Miller visited the Nuggets on Tuesday and Wednesday. Afterward, the 6-foot-2, 200-pounder visited the Utah Jazz from Wednesday night until Friday morning. One advantage in the Jazz's favor was that Miller played collegiately at Utah. But, the Nuggets' vision for the future that includes potential in center Nene and rookie forward Carmelo Anthony helped Miller make a decision. Miller and his agent Lon Babby could not be reached for comment Saturday night.

http://www.denverpost.com/Stories/0,1413,36~90~1509818,00.html


----------



## Devestata (May 29, 2002)

At least it solves there PG problems. Any word if they're still trying to sign Arenas?


----------



## Slasher (Jul 11, 2003)

Very exciting! Can't wait to see the new Nugs in action!


----------



## FSH (Aug 3, 2002)

Now that we got him and it looks like we lost Maggete..We should try to go after Brad Miller or Kandi..


----------



## MasterOfPuppets (Nov 10, 2002)

I think Kandi would be more reasonable because he seems to have Denver as a munber one option.
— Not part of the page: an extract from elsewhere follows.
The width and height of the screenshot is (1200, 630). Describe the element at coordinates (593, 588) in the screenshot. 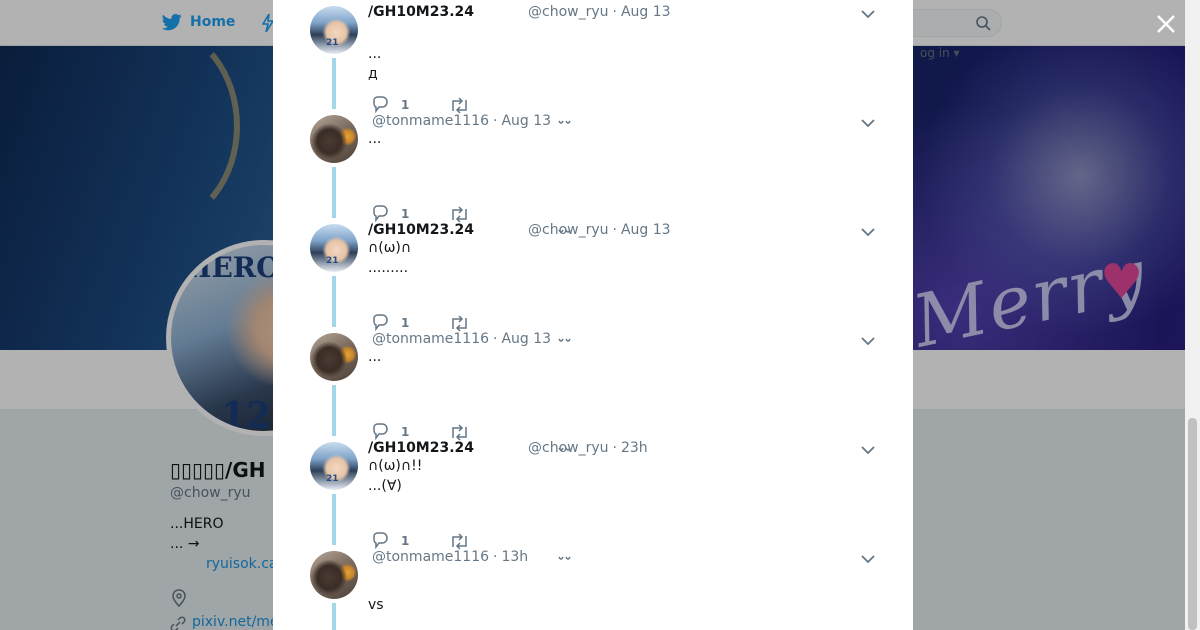

I see `tweet: @tonmame1116 · 13h vs` at that location.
At least he is quoted like that. But since Magette seems to prefer Utah over Denver we should know that this must mean nothing.


----------



## jericho (Jul 12, 2002)

Maggette and Kandi are now both off the table, evidently. Arenas is no longer an option, and Brad Miller will return to Indiana or end up in San Antonio. The high-level free agents at the Nuggets' need positions now seem to be all spoken for. I'm excited about the Andre Miller add, but the Nuggets need to make another deal this offseason somehow! Anyone have a clue about what the next priority might be?


----------



## RoddneyThaRippa (Jun 28, 2003)

I have no idea what Kiki was thinking this offseason. He let Gilbert go, whether or not he had to overpay him, and didn't even make an offer to Kandi until it was too late. We don't have a chance at signing Brad Miller either. Andre Miller is a good player but with a stacked free agent market, I wish we would've come away with more. Barring any trades, which I would assume would be for a shooting guard, here's next year's lineup:

PG: Andre Miller/Junior Harrington
SG: Rodney White/Vincent Yarborough/Jeff Trepajnier?/Pedrag Savovic?
SF: Carmelo
Anthony/Skita/Harvey?/Rodney White
PF: Marcus Camby/Skita/Harvey/Chris Andersen?
C: Nene/Camby/Elson?

Not too exciting. I'm glad that the young players are gonna have a chance to develop and I think Camby is gonna have a great year, but Andre Miller isn't enough to come away with this offseason. He isn't even a running point guard, and Kiki supposedly is building a running team. Maybe this thing is gonna take a little longer than we first thought and we'll just have to continue to build through the draft. Oh well.


----------



## THE'clip'SHOW (Sep 24, 2002)

He has signed the offer sheet, and will recieve 15 million upfront!!!


----------



## NENE31 (Jul 17, 2003)

I think Nugets will surprise everyone in next season.

What think about :

C - Nenê
F - Camby
F - Melo
G - White
G - Dre Miller*

If Camby on 100% and Nenê continues his improves Nuggets are hard to beat


----------



## Nugs#1 (Jul 2, 2003)

I liked the lineup too... but i would switch Camby and Nene...

PG: Dre
SG: White
SF: Melo
PF: Nene
C: Camby

with Skita coming off the bench...


----------



## bigbabyjesus (Mar 1, 2003)

If Camby can play a 60-70 game season they'll be good.


----------



## FSH (Aug 3, 2002)

no way he can have white playin SG..We need to sign one..


----------



## RoddneyThaRippa (Jun 28, 2003)

White can play shooting guard just fine.


----------